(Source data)

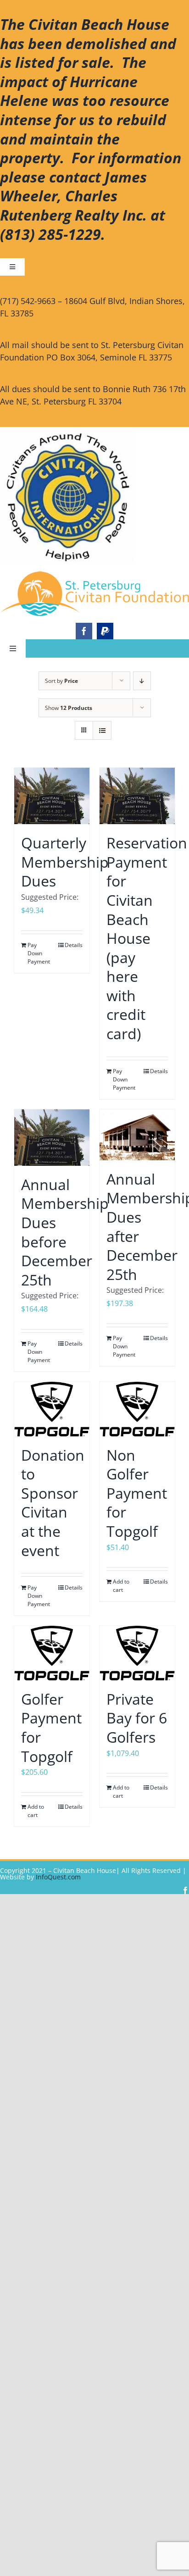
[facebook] (84, 631)
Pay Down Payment (39, 953)
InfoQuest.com (58, 1876)
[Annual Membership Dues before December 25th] (51, 1137)
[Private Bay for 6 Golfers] (137, 1653)
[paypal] (105, 631)
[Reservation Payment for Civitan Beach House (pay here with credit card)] (137, 796)
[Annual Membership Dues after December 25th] (137, 1134)
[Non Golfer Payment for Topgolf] (137, 1409)
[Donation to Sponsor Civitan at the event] (51, 1409)
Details (74, 945)
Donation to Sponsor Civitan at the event (52, 1502)
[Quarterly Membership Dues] (51, 796)
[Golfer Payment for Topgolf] (51, 1653)
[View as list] (102, 730)
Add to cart (121, 1586)
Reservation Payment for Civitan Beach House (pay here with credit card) (146, 938)
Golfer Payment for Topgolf (51, 1727)
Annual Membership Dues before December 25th (65, 1232)
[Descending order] (142, 680)
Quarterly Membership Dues (65, 862)
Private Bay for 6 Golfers (136, 1718)
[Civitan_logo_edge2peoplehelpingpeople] (94, 575)
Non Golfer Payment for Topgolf (136, 1493)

What to do —
Output all of the data exactly as it stands, minus any images.

Solution —
[facebook] (84, 631)
Pay Down Payment (39, 953)
InfoQuest.com (58, 1876)
[Annual Membership Dues before December 25th] (51, 1137)
[Private Bay for 6 Golfers] (137, 1653)
[paypal] (105, 631)
[Reservation Payment for Civitan Beach House (pay here with credit card)] (137, 796)
[Annual Membership Dues after December 25th] (137, 1134)
[Non Golfer Payment for Topgolf] (137, 1409)
[Donation to Sponsor Civitan at the event] (51, 1409)
Details (74, 945)
Donation to Sponsor Civitan at the event (52, 1502)
[Quarterly Membership Dues] (51, 796)
[Golfer Payment for Topgolf] (51, 1653)
[View as list] (102, 730)
Add to cart (121, 1586)
Reservation Payment for Civitan Beach House (pay here with credit card) (146, 938)
Golfer Payment for Topgolf (51, 1727)
Annual Membership Dues before December 25th (65, 1232)
[Descending order] (142, 680)
Quarterly Membership Dues (65, 862)
Private Bay for 6 Golfers (136, 1718)
[Civitan_logo_edge2peoplehelpingpeople] (94, 575)
Non Golfer Payment for Topgolf (136, 1493)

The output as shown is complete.